When you visit a place, you understand that it is temporary. There may be things both familiar and unfamiliar, but that is ok. You see the familiar as reassuring and the unfamiliar as new and exciting. And you can handle the unfamiliar because you know it won’t last.

Actually moving overseas is not like a vacation. We aren’t just visiting Thailand. We have a house here (well, it isn’t ours, but we’ve made it our own as best we can). We have work here. We have a church that we love and that has become our community, where our kids go to youth group and we have a small group. To a certain extent, after almost three years, we have settled in.



When we return to the US for our “home assignment,” we will be gone from this place for one full year. This brings so many issues with it. We must pack up all our personal belongings and put them in storage. Thankfully, we don’t have to store our furniture. But who will keep our cat while we are away? Where will we live in the US? We don’t have a house there anymore. Where do you go for one year? Who will take care of the classes we teach here while we are gone? After all, the reason God called us here was to fulfill a need. And what will happen to the Thai language that we have managed to learn after we’ve spent a year surrounded only by English speakers?

There are deeper emotional issues to grapple with as well. When we say good-bye here, some of those good-byes will be permanent, as we have friends who will be moving back to their home countries while we are gone. And after being back in the US for one year, we will say good-bye again – not only to all our friends, families, and supporters, but to our second child, who will remain in the US to go to university. So many good-byes. There is nowhere we can go to escape them; it is just part of the life of an ex-pat. People come and people go. You learn to live and to love while you can, but the good-byes never get easier.



I find the term home assignment an interesting one. As if you can be assigned a home. What is the real meaning of home anyway?

Home is belonging. Home is friends and family. People who understand who you are and where you’ve been and love you anyway.

Home is an expected level of comfort –physically (like a place in which you can completely relax and don’t feel like a guest), mentally (let down your guard, be yourself) and emotionally (a place where you are loved unconditionally, where you belong).

At home, you understand how things work and you are comfortable working within the rules. For lack of a better description, at home you fit in and things feel natural. You don’t feel like you’re going against the grain, or that at your core you are completely different from the world around you.

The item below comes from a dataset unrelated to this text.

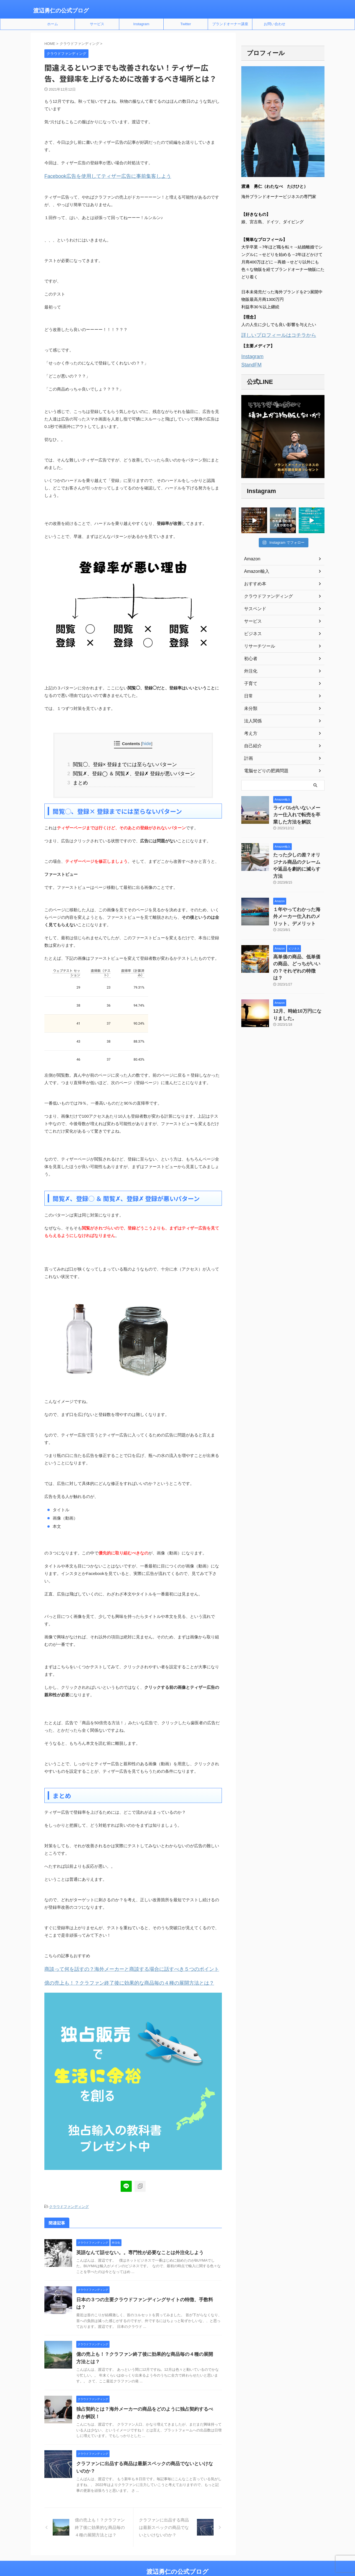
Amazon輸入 (255, 569)
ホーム (52, 24)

As I think through the various things that the word home means to me, I realize why neither Thailand nor the US feels like home. Thailand is familiar. I have learned to function well here. I can get the things I need. I can even usually communicate now (praise the Lord!), and when I can’t, I can still figure out what my next step should be. I have a place I can be comfortable with my family, and we have our daily routines. We have made a few friends. But it still does not feel completely like home. There is still a language and culture barrier. Every day that I leave my house, I am confronted with a situation where I think, “I just don’t understand why they do that!” And as a Christian living in a Buddhist nation, I am constantly surrounded by physical proof that I am different in my core beliefs and values.

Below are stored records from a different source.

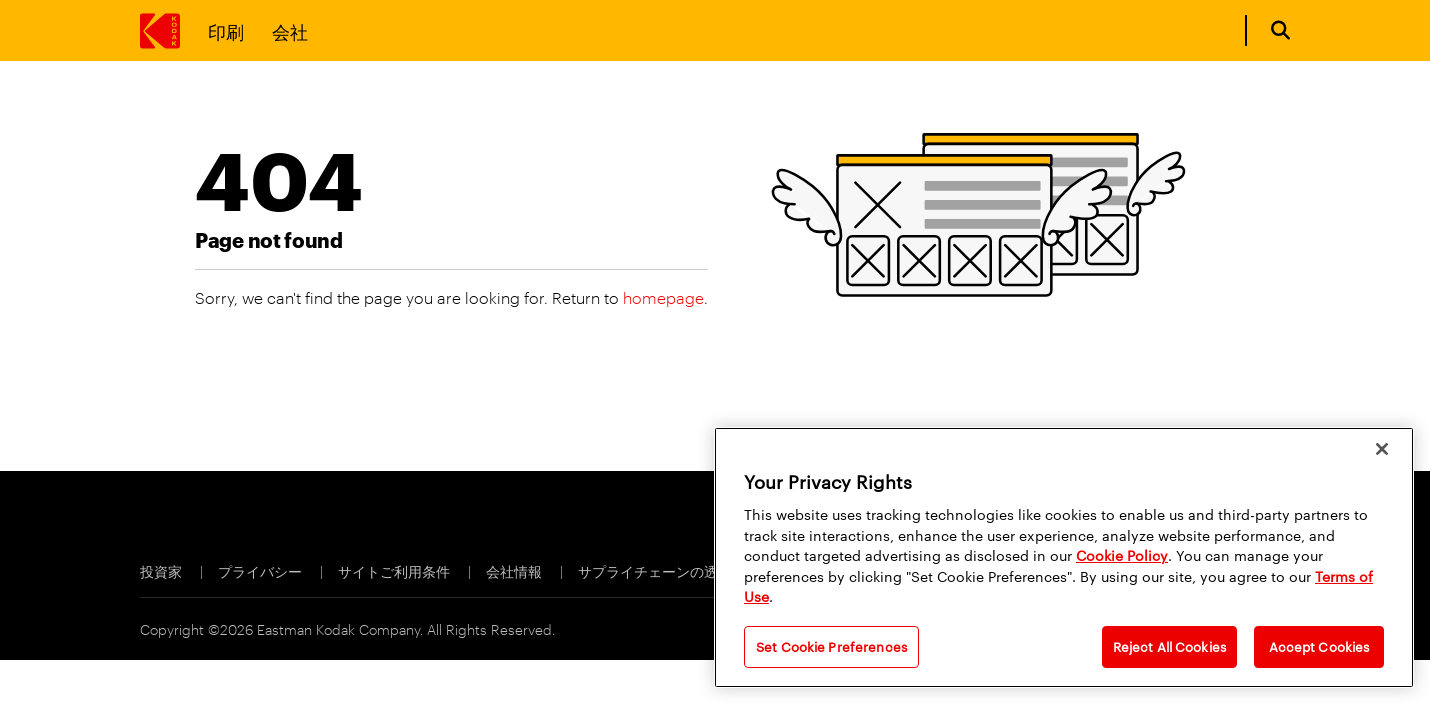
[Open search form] (1280, 30)
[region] (1064, 557)
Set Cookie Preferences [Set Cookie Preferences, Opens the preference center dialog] (831, 646)
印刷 (226, 30)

But the US is not home either. Not anymore. That's not to say that we aren't excited about being there again. Most of the people I love the most live there. But like me, their lives have changed during the time I’ve been away. I think our closest friends still “get us,” to a certain extent. But our lives are now radically different from the lives of people in our old communities. Many of our friends have never moved out of the area where they grew up. They don’t really understand what it is like to move, and certainly can’t understand moving to another countryThere are also some real differences between Thailand and the US, like which side of the road you drive on and what the weather is like. So after being away for three years, there is now a little bit of a culture barrier between us and what should be familiar. And the transient nature of deputation during home assignment will make it very difficult to ever settle into community while we are back in the US. 

The real reason I’m not coming home next year is that I’m homeless. I’m in between homes, living the best I can here on earth while I wait for that final, permanent move. My “citizenship is in heaven, and I eagerly await a savior from there, the Lord Jesus Christ” (Philippians 3:20). That truth has never been more real to me than it has since moving overseas.